**Your task:** Return the material below exactly, but only from the line with "Viewport: 768px width, 1087px height." through the line with "This screenshot has width=2156, height=1176.", and without its pictures.

**Data for review:**
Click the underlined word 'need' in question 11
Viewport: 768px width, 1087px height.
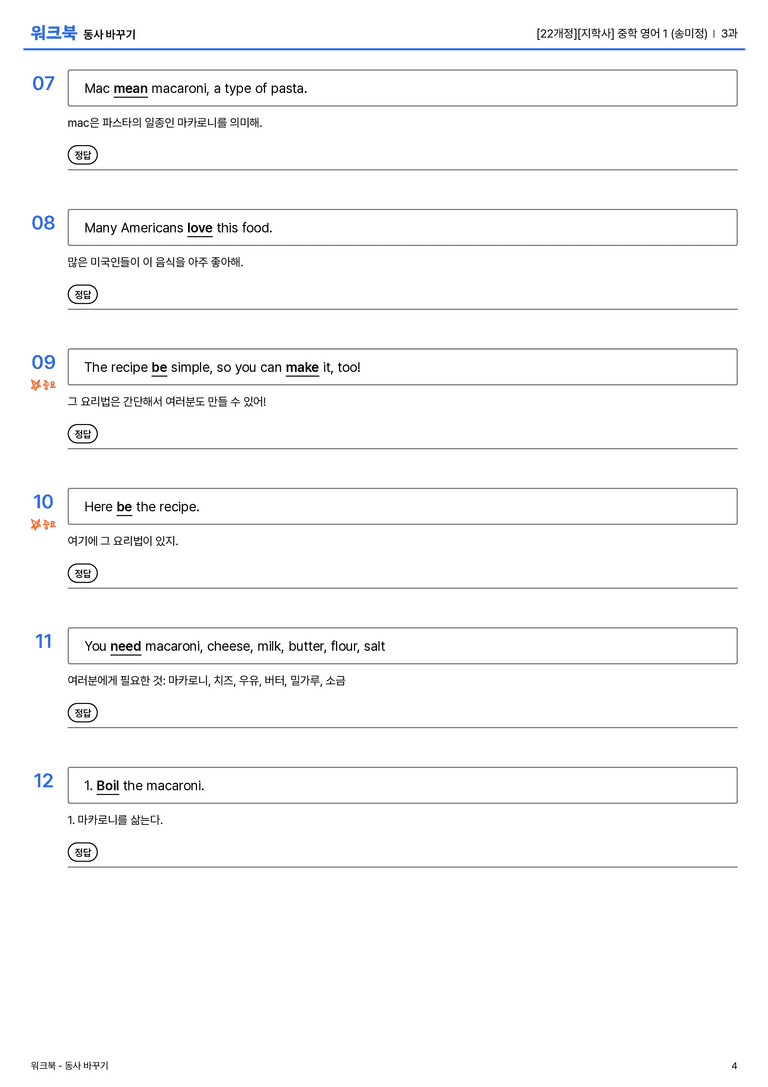coord(125,646)
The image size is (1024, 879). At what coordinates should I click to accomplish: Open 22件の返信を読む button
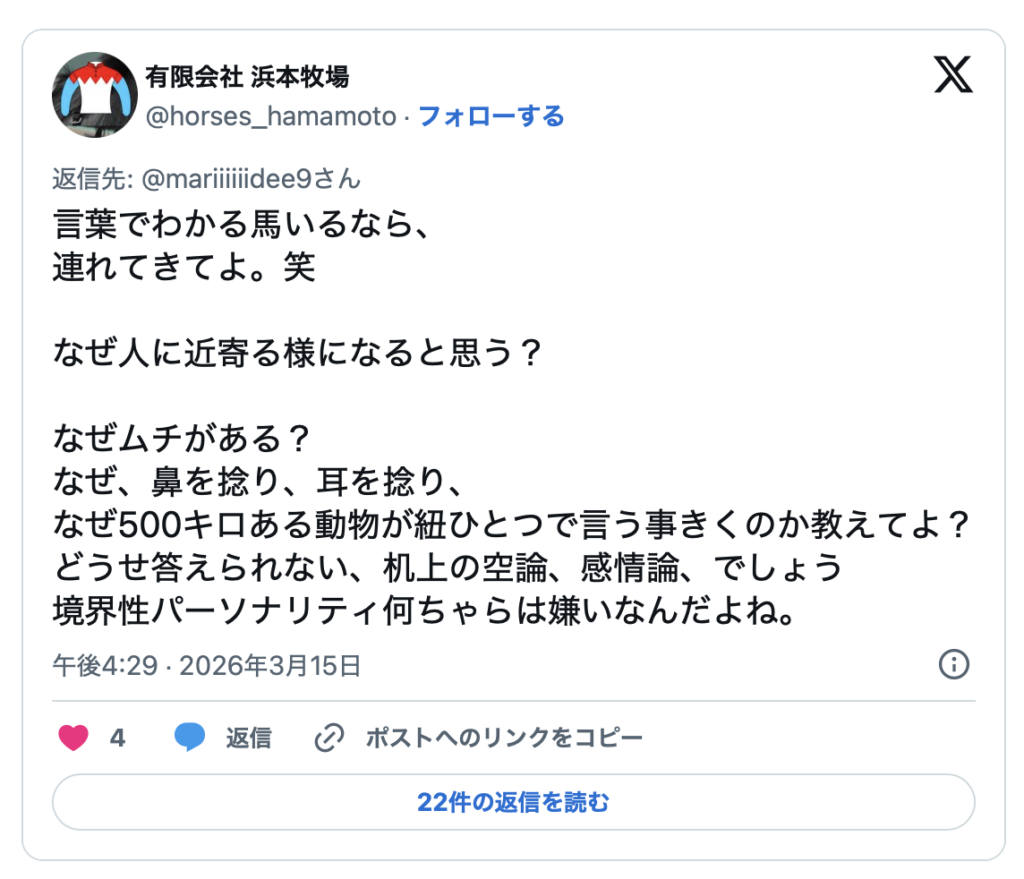pyautogui.click(x=513, y=802)
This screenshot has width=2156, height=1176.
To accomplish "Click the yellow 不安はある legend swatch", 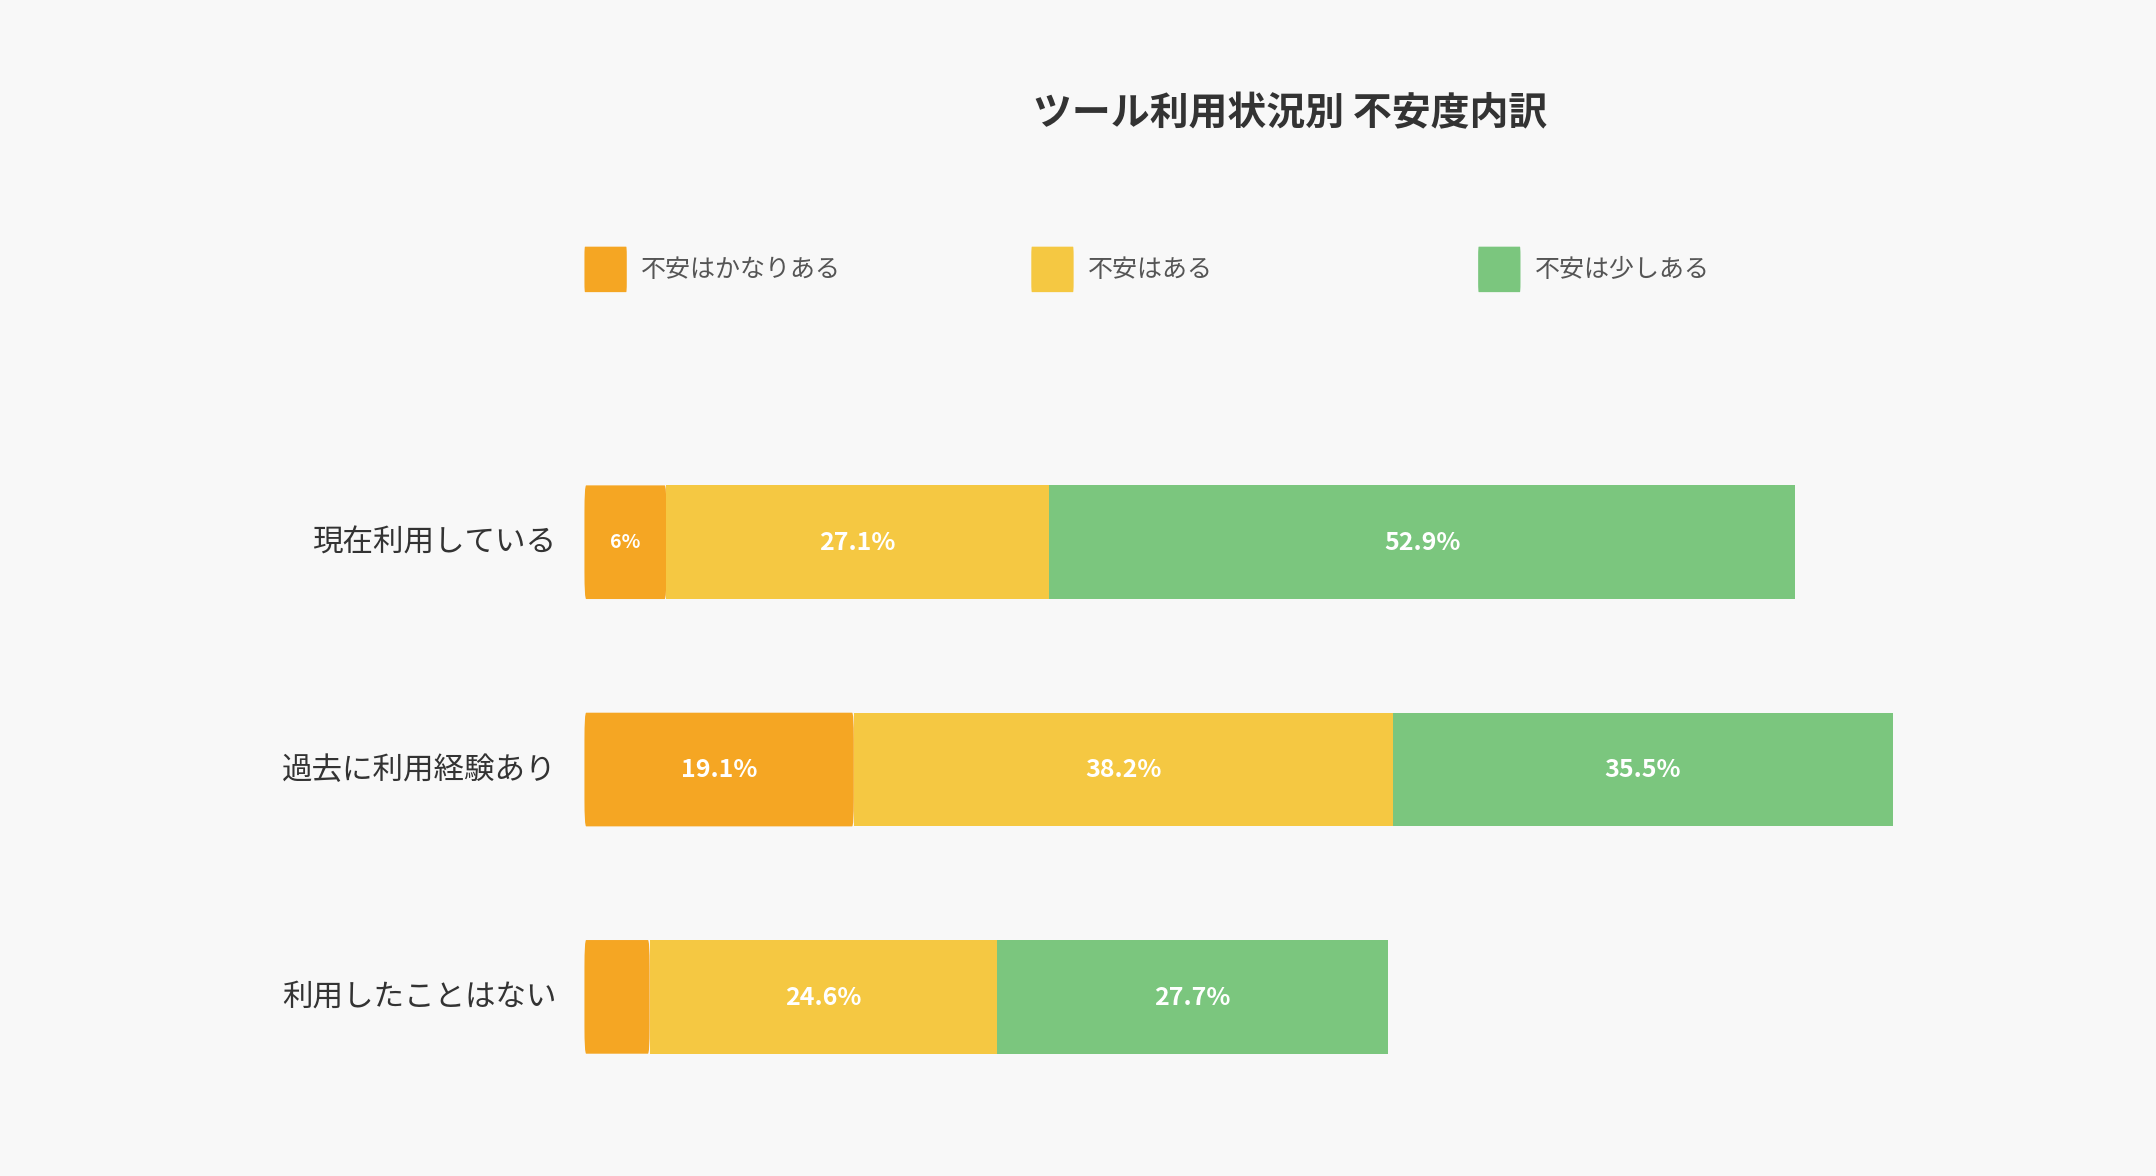I will [x=1052, y=269].
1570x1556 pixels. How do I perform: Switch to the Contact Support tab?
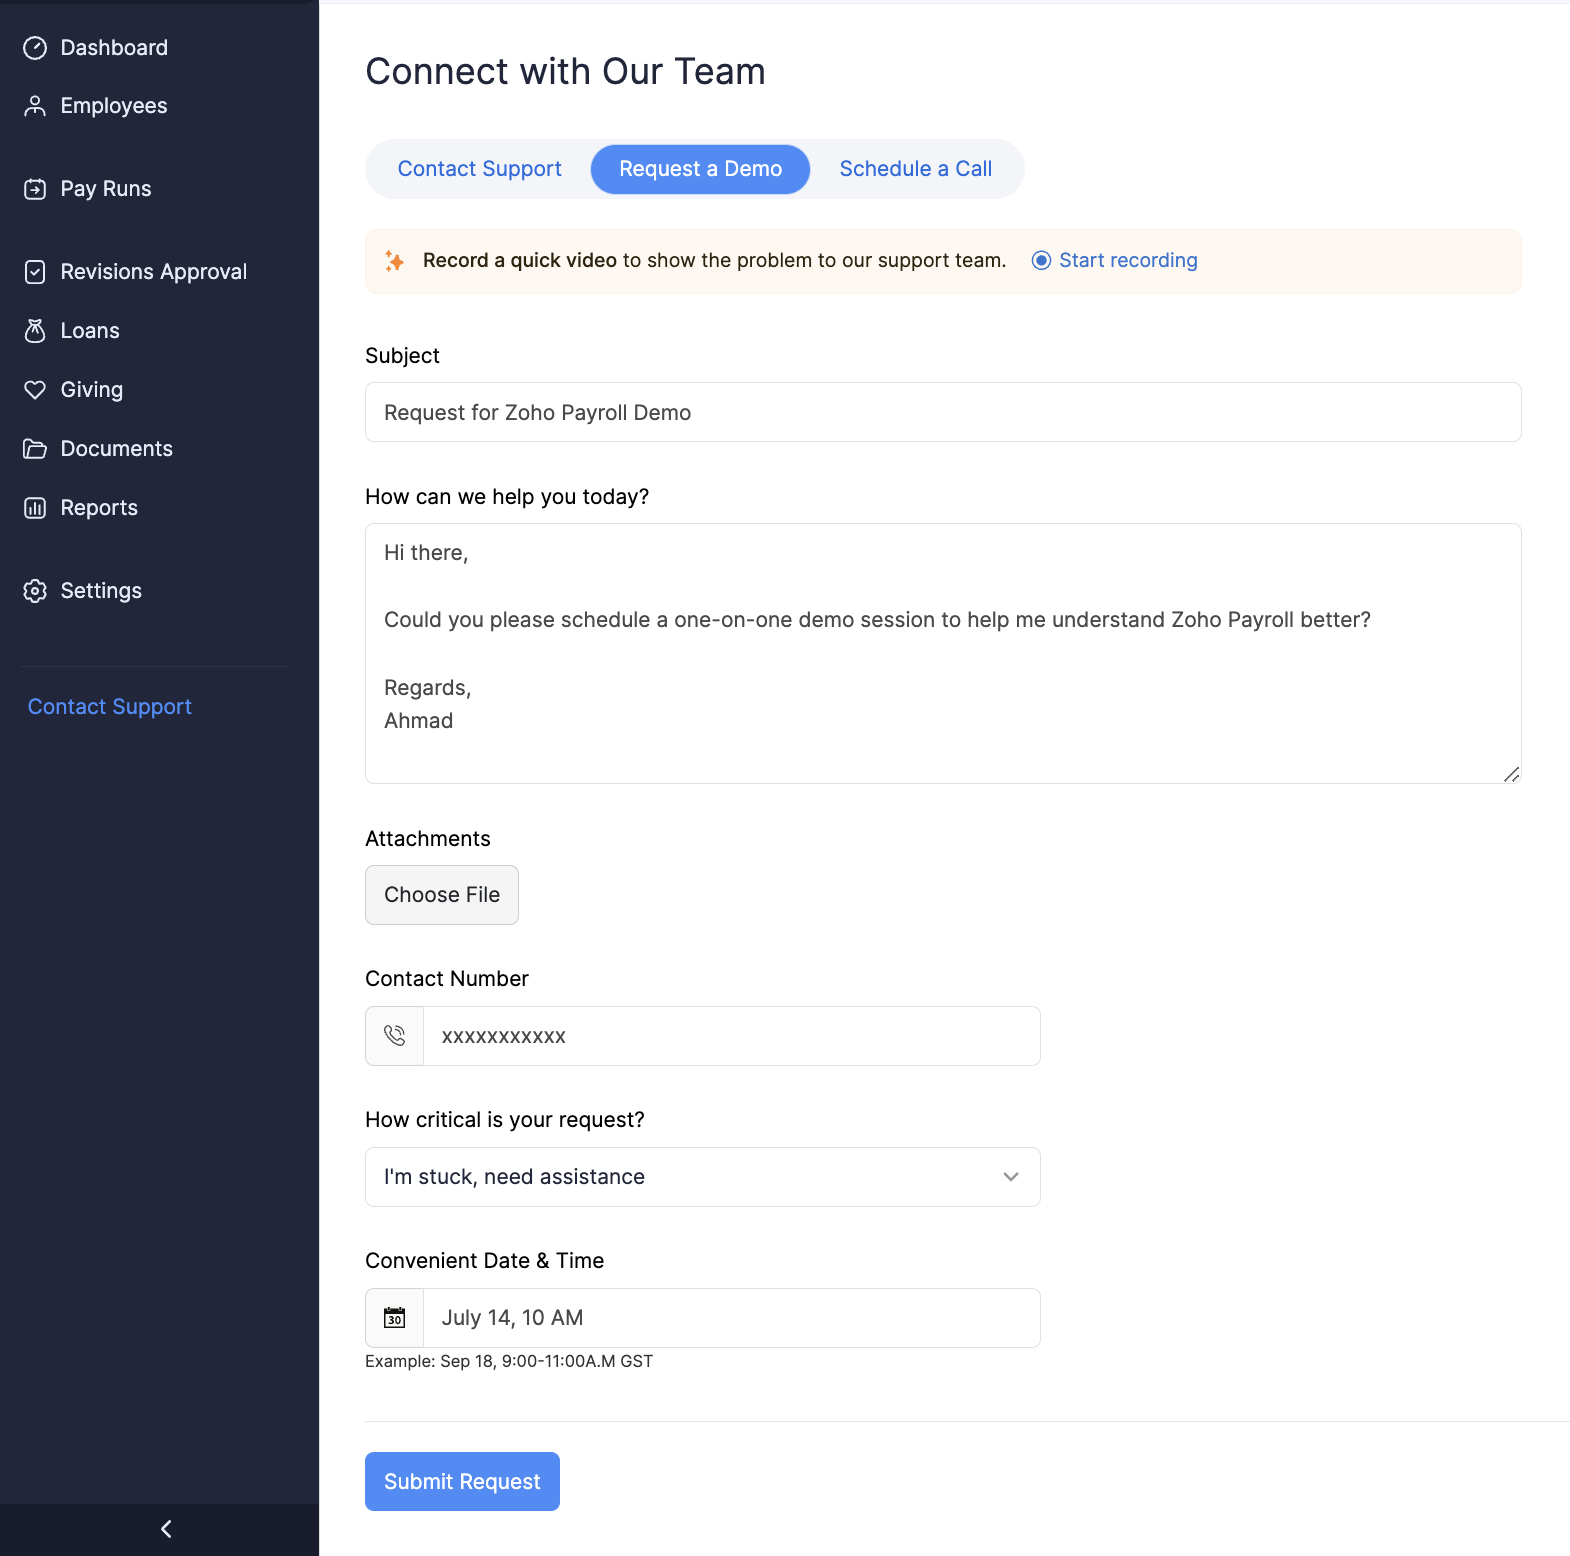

**Solution:**
Viewport: 768px width, 1087px height.
coord(125,646)
The image size is (1024, 879). At what coordinates should I click to accomplish: Open 22件の返信を読む button
pyautogui.click(x=513, y=802)
This screenshot has width=2156, height=1176.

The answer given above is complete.